Quelques balises pour la relation d’aide1

David Powlison2

L’une des questions les plus courantes posées aux personnes engagées dans la relation d’aide biblique3 est la suivante : « En quoi la relation d’aide biblique est-elle différente des autres approches ? » C’est une excellente question, car les différences qui existent entre les approches ne sont pas sans importance. Elles ont une incidence sur la forme de nos interventions et les objectifs que nous nous fixons. Elles ne sont pas non plus sans conséquences pour la personne que vous cherchez à aider.

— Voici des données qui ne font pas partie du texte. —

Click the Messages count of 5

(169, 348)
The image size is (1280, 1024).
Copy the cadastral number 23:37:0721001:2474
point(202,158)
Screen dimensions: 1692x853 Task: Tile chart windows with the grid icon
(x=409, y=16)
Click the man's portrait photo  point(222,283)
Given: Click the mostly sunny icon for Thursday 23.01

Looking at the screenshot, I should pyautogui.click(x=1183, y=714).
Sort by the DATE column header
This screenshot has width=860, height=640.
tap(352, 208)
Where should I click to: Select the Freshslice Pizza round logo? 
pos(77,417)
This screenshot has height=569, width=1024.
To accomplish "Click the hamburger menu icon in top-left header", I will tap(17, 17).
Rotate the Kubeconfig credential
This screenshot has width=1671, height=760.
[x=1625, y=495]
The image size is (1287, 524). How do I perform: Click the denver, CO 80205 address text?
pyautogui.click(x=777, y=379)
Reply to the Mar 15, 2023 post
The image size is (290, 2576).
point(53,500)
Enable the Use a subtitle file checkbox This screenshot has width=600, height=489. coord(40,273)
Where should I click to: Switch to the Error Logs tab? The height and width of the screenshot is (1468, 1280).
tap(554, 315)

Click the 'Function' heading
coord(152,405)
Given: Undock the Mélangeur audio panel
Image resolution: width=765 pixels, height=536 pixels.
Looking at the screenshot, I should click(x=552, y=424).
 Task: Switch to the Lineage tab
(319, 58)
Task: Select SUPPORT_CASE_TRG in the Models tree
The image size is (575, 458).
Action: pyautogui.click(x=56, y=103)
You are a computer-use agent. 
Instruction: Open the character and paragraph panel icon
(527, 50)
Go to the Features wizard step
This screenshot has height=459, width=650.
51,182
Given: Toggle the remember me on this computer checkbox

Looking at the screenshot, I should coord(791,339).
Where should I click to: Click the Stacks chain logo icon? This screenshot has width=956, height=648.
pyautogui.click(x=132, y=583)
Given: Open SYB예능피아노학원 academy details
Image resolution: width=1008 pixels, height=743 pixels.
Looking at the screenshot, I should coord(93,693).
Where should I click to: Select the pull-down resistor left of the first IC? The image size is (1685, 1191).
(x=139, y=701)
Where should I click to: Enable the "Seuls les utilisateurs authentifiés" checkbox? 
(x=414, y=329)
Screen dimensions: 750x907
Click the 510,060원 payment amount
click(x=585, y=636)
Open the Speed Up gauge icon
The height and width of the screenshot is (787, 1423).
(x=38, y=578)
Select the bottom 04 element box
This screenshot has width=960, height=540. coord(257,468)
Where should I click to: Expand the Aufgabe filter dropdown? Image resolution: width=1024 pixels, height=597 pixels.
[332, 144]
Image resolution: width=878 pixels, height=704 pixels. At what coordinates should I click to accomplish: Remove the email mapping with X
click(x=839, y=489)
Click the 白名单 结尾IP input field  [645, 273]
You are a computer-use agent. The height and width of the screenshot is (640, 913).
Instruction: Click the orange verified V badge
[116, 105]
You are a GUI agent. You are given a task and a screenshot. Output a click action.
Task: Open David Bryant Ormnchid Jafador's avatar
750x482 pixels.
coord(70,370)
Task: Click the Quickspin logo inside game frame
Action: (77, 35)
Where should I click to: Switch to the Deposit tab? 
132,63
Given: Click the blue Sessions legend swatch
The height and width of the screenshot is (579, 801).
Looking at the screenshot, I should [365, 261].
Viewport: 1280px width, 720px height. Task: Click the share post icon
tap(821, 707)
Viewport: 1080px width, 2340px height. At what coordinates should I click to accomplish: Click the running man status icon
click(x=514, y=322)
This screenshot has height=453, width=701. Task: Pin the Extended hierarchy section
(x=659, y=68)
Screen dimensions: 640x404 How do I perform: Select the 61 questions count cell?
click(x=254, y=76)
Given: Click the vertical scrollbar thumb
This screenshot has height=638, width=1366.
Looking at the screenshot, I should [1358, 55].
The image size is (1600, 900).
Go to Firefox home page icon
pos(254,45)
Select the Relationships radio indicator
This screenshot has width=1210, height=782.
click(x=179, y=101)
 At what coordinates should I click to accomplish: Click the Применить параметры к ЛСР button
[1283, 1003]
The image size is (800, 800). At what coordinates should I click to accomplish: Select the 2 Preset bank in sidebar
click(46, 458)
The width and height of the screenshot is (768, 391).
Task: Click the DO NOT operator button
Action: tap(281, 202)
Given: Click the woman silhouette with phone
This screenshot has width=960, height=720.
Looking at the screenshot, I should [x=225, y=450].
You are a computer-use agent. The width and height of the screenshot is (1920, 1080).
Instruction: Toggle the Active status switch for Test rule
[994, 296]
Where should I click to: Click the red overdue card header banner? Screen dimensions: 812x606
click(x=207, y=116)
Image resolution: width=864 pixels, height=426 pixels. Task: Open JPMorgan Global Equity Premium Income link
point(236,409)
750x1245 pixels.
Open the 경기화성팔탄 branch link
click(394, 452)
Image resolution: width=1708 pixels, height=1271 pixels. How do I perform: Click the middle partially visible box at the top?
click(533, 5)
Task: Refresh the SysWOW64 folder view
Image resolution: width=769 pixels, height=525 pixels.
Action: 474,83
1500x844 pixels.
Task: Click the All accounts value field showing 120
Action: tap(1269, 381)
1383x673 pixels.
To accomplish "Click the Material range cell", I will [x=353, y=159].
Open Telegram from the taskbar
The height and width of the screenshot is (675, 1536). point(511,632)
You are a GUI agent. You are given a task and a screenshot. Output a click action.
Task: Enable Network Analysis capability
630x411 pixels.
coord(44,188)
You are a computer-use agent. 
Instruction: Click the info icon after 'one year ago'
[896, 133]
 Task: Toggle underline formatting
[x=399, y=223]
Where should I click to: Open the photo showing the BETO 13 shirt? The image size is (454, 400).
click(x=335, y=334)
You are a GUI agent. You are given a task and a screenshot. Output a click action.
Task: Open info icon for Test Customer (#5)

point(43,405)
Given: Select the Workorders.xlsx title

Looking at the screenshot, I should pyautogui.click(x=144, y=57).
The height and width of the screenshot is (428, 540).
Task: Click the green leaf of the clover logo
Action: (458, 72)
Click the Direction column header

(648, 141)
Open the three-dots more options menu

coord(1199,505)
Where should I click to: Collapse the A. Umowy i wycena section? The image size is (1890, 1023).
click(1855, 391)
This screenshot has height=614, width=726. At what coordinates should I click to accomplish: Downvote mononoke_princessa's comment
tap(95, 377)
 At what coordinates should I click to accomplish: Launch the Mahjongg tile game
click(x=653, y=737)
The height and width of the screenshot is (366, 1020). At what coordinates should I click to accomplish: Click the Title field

Penchons-nous donc sur cette question.

Considérons tout d’abord la grande variété des approches. D’innombrables voix proposent de résoudre nos problèmes, de changer ce qui ne va pas chez nous. Mais qu’est-ce qui peut réellement nous aider ?

Devrions-nous…

  • Analyser les répercussions de notre éducation familiale sur notre comportement ?
  • Faire ce que Dieu ordonne en faisant abstraction de nos sentiments ?
  • Suivre nos sentiments ?
  • Prendre le temps de prier et jeûner ?
  • Prendre du Prozac ?
  • Trouver une personne digne de confiance à qui ouvrir notre cœur ?
  • Prendre notre vie en main ?
  • Chasser le démon qui s’est immiscé dans notre âme ?
  • Contrecarrer le dialogue négatif que nous avons avec nous-mêmes par des affirmations bibliques positives ?
  • Proclamer notre nouvelle identité en Christ ?
  • Identifier et examiner nos traumatismes ?
  • Faire de l’exercice et arrêter la caféine ?
  • Écouter de bonnes prédications et passer du temps avec Dieu ?

Nombre de ces conseils contiennent un brin de vérité. Certains sont plutôt légers. D’autres sont carrément malsains. Et aucun ne va assez loin. Alors comment faire le tri? Comment séparer le bon grain de l’ivraie ? Comment savoir par où commencer ? Comment parvenir à une approche cohérente ?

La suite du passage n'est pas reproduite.